Fico a pensar com meus botões se os animais têm a mesma capacidade humana de apreciar a música. Segundo Vitus Dröscher, estudioso do comportamento animal, alguns pássaros são mais musicais do que o homem. Não se trata apenas de simples imitação de sons, especialidade de araras e papagaios em reproduzir melodias na escala de dó maior, mas de conseguir entoar cantos ritmados e extremamente afinados, a exemplo dos sabiás, rouxinóis, canários, curiós, bem-te-vis e cotovias. Esse dom parece ultrapassar e muito a justificativa da função reprodutora ou territorial das criaturas aladas.
Um pássaro canoro, para o referido etólogo, atinge o máximo de seu virtuosismo vocal em uma situação biológica e estado de espírito semelhantes a do homem, que necessita de equilíbrio interior para exercer sua criatividade em forma de arte ou entretenimento. Canto e musicalidade, portanto, não são privilégios da espécie dominante, lembrando que as reações acústicas e o poder de percepção musical de certas aves que aqui gorjeiam podem de longe superar as nossas.

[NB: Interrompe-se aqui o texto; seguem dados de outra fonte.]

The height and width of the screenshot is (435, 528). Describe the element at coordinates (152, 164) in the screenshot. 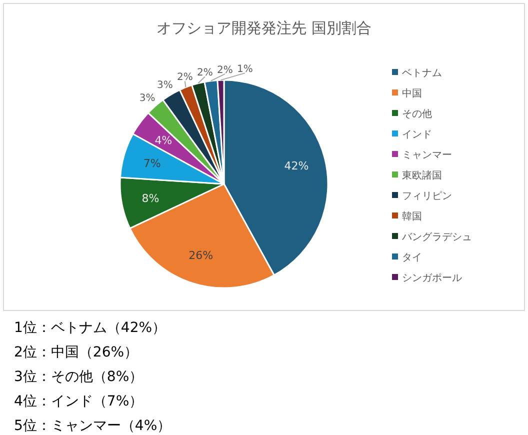

I see `data-label: 7%` at that location.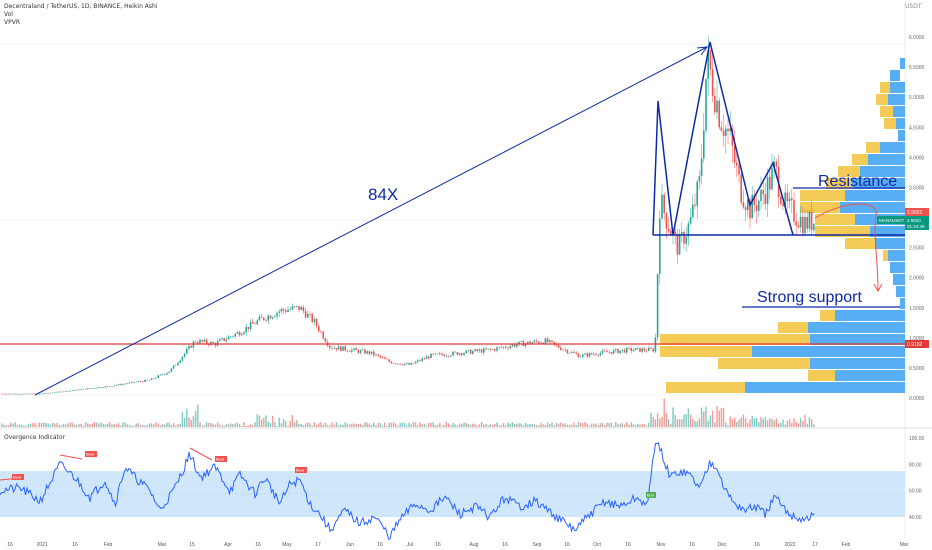  Describe the element at coordinates (328, 472) in the screenshot. I see `divergence-markers: Bear Bear Bear Bear Bull` at that location.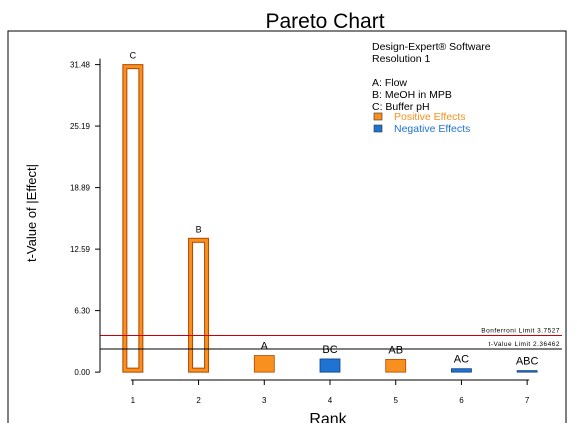  What do you see at coordinates (80, 66) in the screenshot?
I see `y-tick-label: 31.48` at bounding box center [80, 66].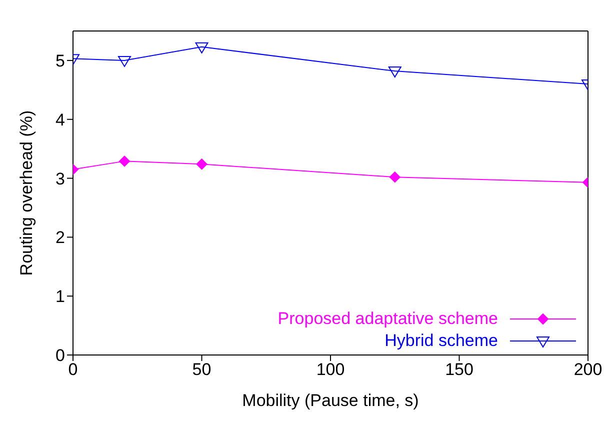  What do you see at coordinates (60, 296) in the screenshot?
I see `y-tick-label: 1` at bounding box center [60, 296].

Triste, porém, é constatar que muitas aves da liberdade acabam presas em gaiolas, trancafiadas em si ou consideradas somente em função da beleza do canto. Um pássaro de doce melancolia, Manuel Bandeira, já se comparara em versos à andorilha que passou a tarde à toa, à toa: “Andorinha, andorinha, minha cantiga é mais triste! / Passei a vida à toa, à toa…”. Noutro belo vôo poético seu, ele se lançou à utopia: “Vou-me embora para Pasárgada / Aqui eu não sou feliz”.
Mescla de homens e pássaros foi o que se viu nos idos de 1973, quando os Secos & Molhados notaram que “Nos fios tensos da pauta de metal / As andorinhas gritam por falta de uma clave de sol… “, para então cantar rosas radioativas e flores astrais Na mesma época, no Brasil, mais um genial ser alado compôs seu vigoroso lamento lado B ao dizer que “Não adianta / Não adianta o bonde, a esperança / E nem voltar um dia a ser criança / O sonho acabou”. Proscrito numa imposta marginalidade pelos gaviões sociáveis que não lhe deixaram botar o bloco na rua, o extinto melro da inquietação humana, Sérgio Sampaio, muita falta nos faz.
Outra ave fugidia, filha dos ventos ingleses das grandes tradições musicais, apareceu ao mundo com a canção “Teach me Tonight”. É impressionante ver sua possante voz contralto a sair dum corpo de passarinho frágil. Depois vieram os clássicos que todos puderam conhecer: “Back to Black”, “Love is a Losing Game” e “Wake Up Alone”. Mas qual animal em fuga, a ave cantadora que se chamava Amy Winehouse foi abatida em pleno vôo pelas mãos armadas do preconceito e da intolerância. Restaram suas canções incompreendidas e o lamento de alguns que viam nela algo mais do que uma simples promessa.